• [Dataset extract]:
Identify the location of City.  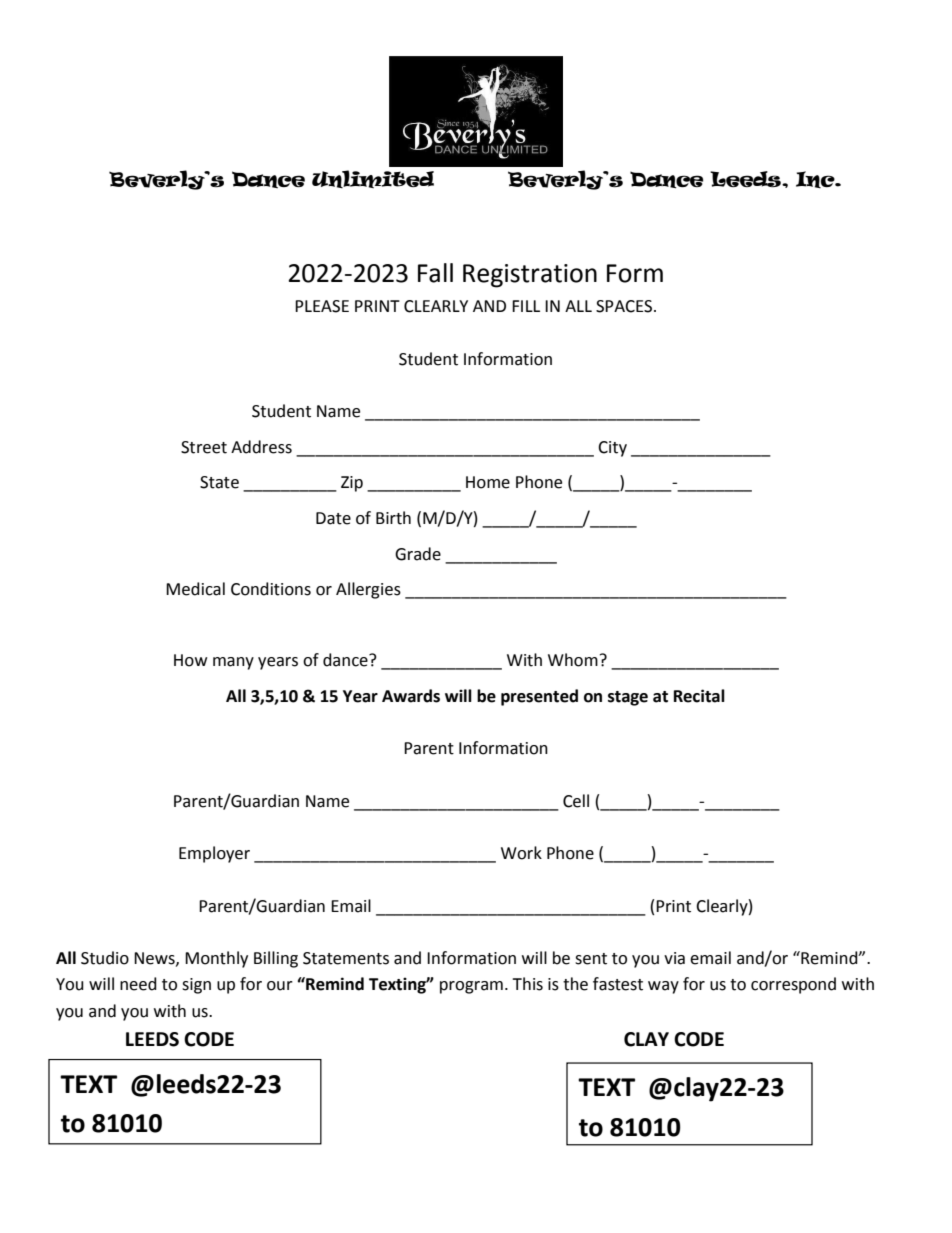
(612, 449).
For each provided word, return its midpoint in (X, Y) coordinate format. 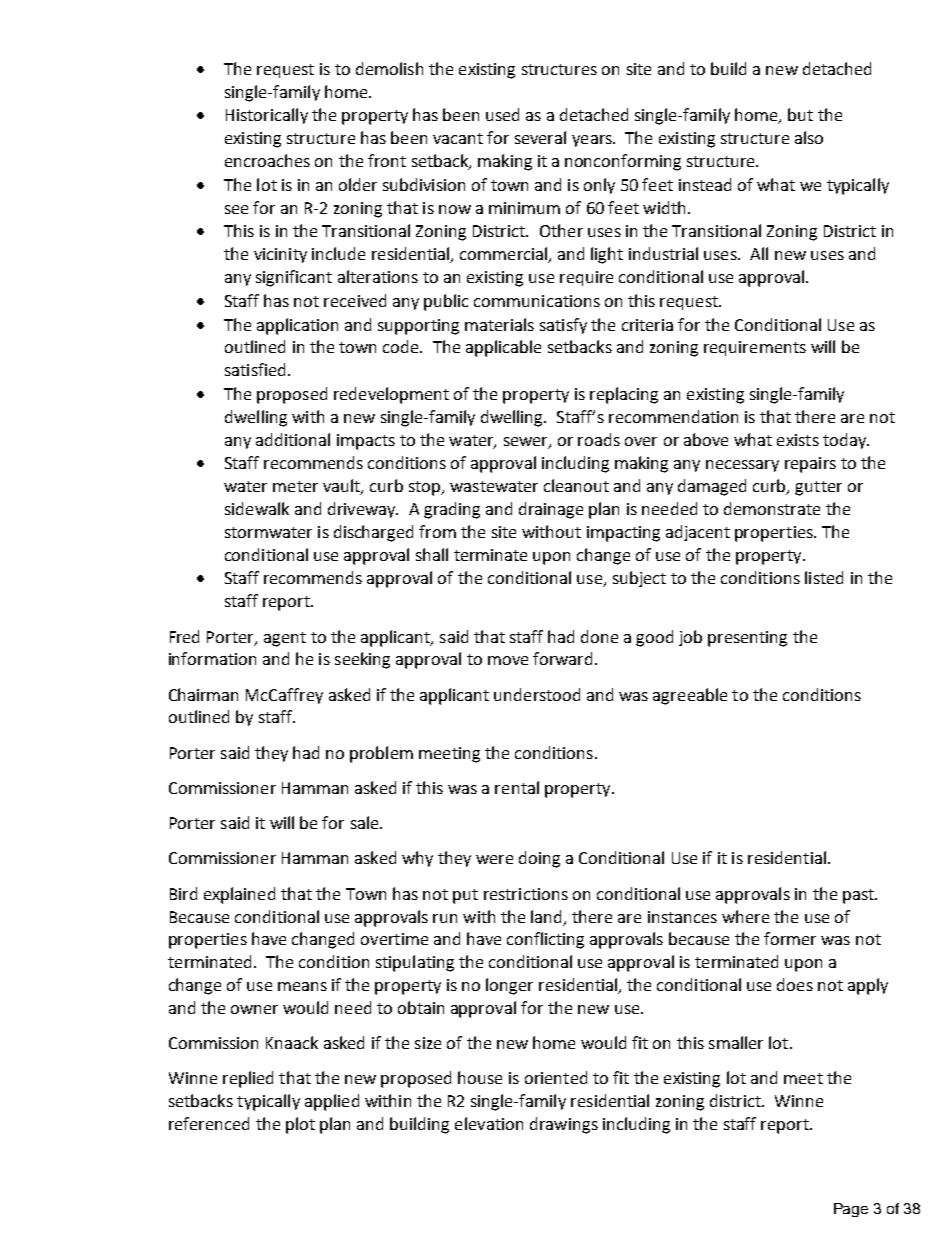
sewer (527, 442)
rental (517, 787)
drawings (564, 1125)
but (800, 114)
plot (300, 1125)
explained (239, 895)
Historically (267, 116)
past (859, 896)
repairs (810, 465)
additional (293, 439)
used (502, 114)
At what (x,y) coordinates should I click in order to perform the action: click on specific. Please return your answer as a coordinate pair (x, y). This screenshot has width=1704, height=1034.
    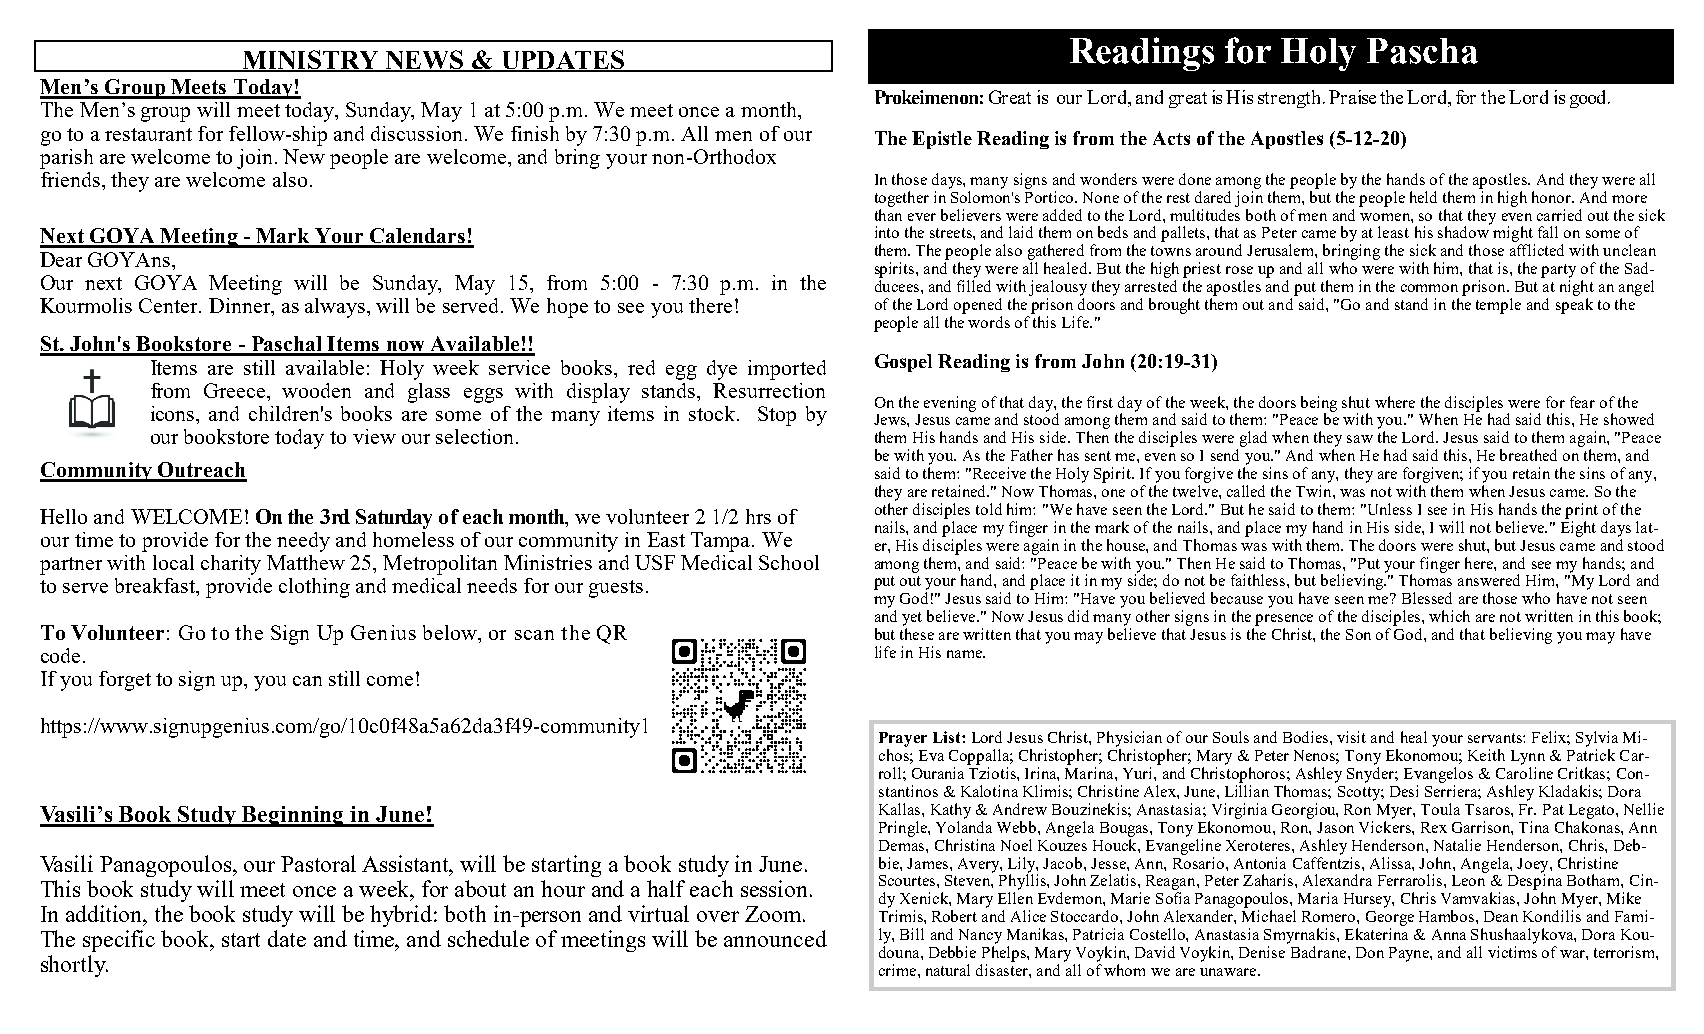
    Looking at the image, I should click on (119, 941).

• [Stated exercise]: Starting at the beginning of the records and ending at the line that contains "used (502, 114)", write those lines out again with "midpoint" swapped for "center point" and nothing else changed. Leave the pictures out.

• [The solution]:
Identify the location of City.  
(612, 449).
For each provided word, return its center point in (X, Y) coordinate format. 
sewer (527, 442)
rental (517, 787)
drawings (564, 1125)
but (800, 114)
plot (300, 1125)
explained (239, 895)
Historically (267, 116)
past (859, 896)
repairs (810, 465)
additional (293, 439)
used (502, 114)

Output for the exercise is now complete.